Choose a smarter way to manage your Field Service

6 min read Jun 03, 2020

What is Field Service? One part is the scheduling and dispatching of resources. However, it is much more than this, it is also all about the communication between the on-site technicians, the people in the technicians’ offices, and the customer. It provides an easy way of using mobile applications, and provides asset management with predictive maintenance, time tracking and analytics for reporting. It also means good integration with third party systems like Business Central or Finance and Supply Chain.

Why use Field Service? 

The main capability is to help your business bring in more efficient methods for planning and dispatching. Everyone knows that you can plan things in an Excel Document, but there is no logic behind that. In Field Service we have semi-automated logic that helps you find the correct Resource. It is also possible to integrate automated logic with Resource Scheduling Optimisation (RSO)

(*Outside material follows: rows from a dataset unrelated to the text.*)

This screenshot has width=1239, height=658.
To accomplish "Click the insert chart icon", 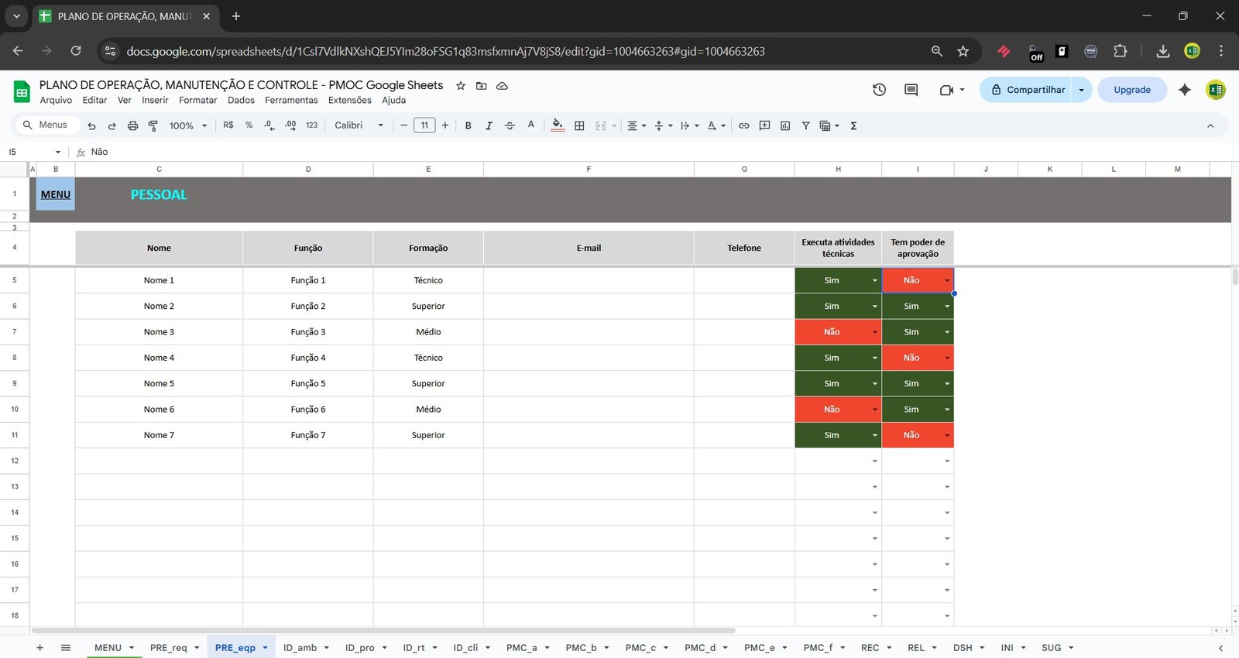I will [x=785, y=125].
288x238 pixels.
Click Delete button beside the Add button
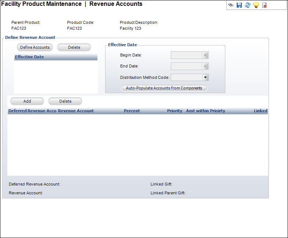pyautogui.click(x=65, y=101)
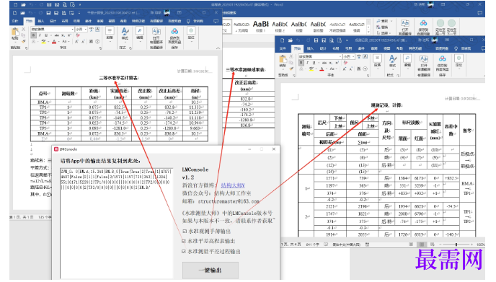Toggle 水准测量平差过程输出 checkbox
This screenshot has height=282, width=496.
(184, 251)
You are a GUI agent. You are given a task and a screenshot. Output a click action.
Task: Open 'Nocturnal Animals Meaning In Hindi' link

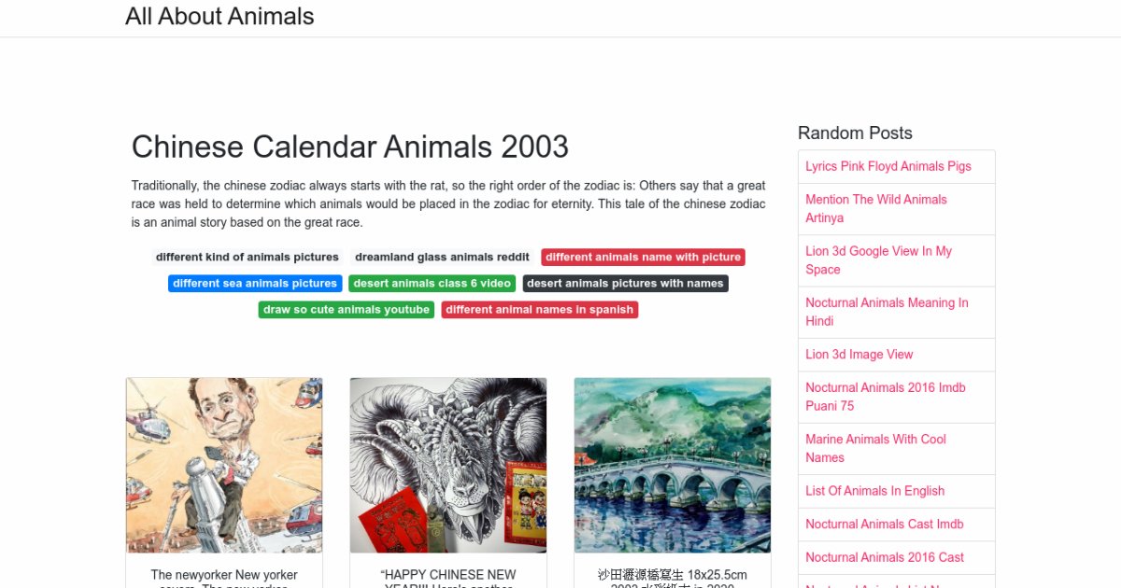[887, 312]
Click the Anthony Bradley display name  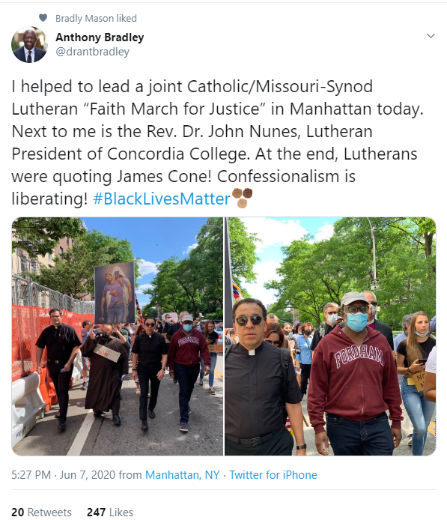tap(100, 37)
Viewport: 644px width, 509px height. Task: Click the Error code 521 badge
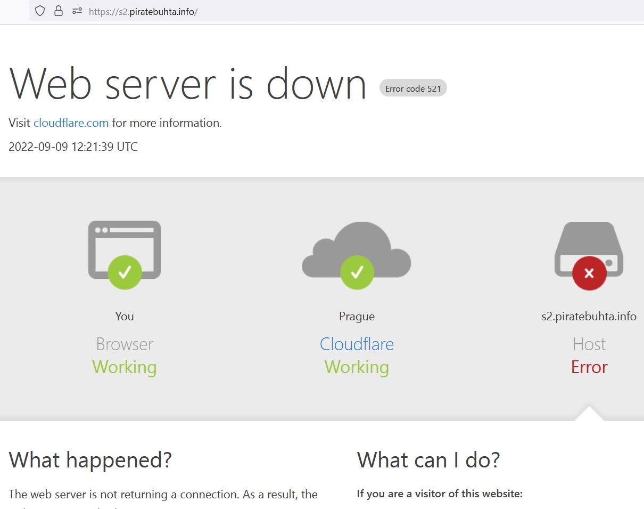pos(413,88)
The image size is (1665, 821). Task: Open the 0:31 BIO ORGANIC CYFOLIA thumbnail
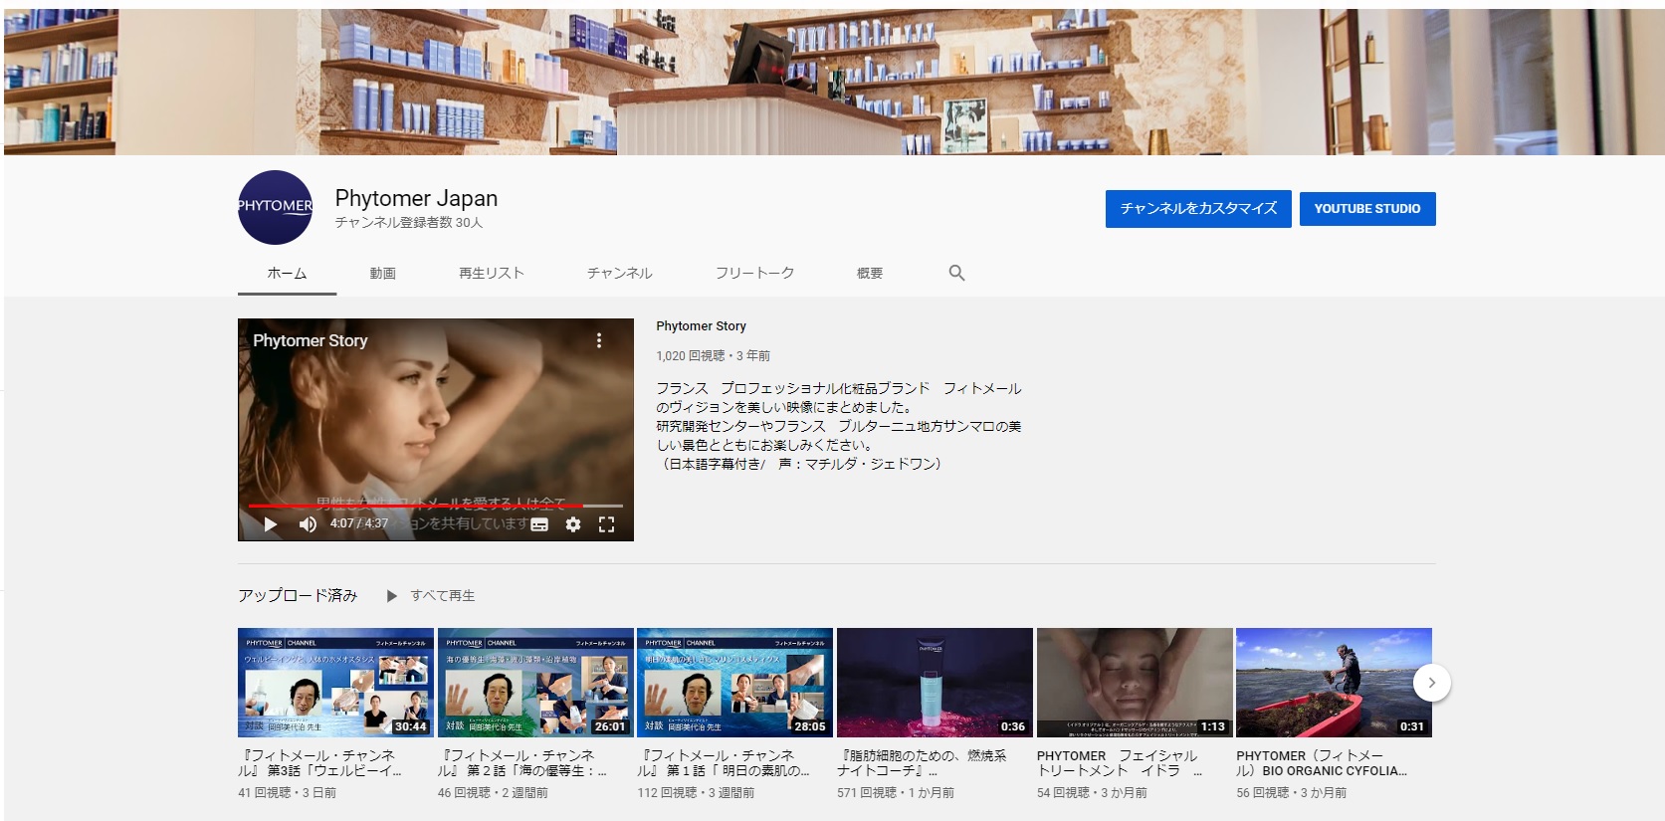click(1334, 682)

Field Service provides much more in order to increase the efficiency of dispatchers and on-site technicians. It empowers agents and technicians by giving them the information that they need to assist them, and helps and supports them directly on-site with “remote assist“. Let's see how. 

1. Manage Demand

A customer calls our helpdesk. The service agent obtains all the information that is available regarding the activity. In our case the customer tells them which machine has a problem, and that the temperature is too high for that machine.

The service agent will log all the information as phone call activity with the customer. The service agent in this case is not able to resolve the issue during the call. Therefore, the agent decides to open a case for this activity where they can do deeper research regarding this issue.

2. Work order 

After the call, the agent carries out deeper research of the open case, (the research in this case being of the knowledge base of the customer service system, where we store all information about older cases and about our products), and it is discovered that it is not possible to resolve the problem without an on-site technician, because a sensor is broken and has to be replaced. The agent converts the service case to a work order. A Work Order is an order for a technician.

The system will generate a new “work order” based on the service request by the agent. The incident type “Service request” with a priority level of “high” will be assigned to the newly created “work order”. At this stage the Work Order is unscheduled and has the Work order designation of “Incident” with an incident Installation sensor.

Incident types act as “work order templates”, which allow us to quickly create work orders adding duration, service tasks, products, services or skills. They can be manually edited as needed. There can be more than one Incident type in a Work Order.

3. Scheduling

The newly created “Work Order” will be handed over to the service dispatcher. The dispatcher needs to identify the most highly qualified service technician who is nearest and available in the relevant time slot. The dispatcher can use the schedule board for this, where they can see the requirements and any unscheduled Work orders. On the Schedule board, the dispatcher has an overview of the bookable resources and the statuses of all bookings. 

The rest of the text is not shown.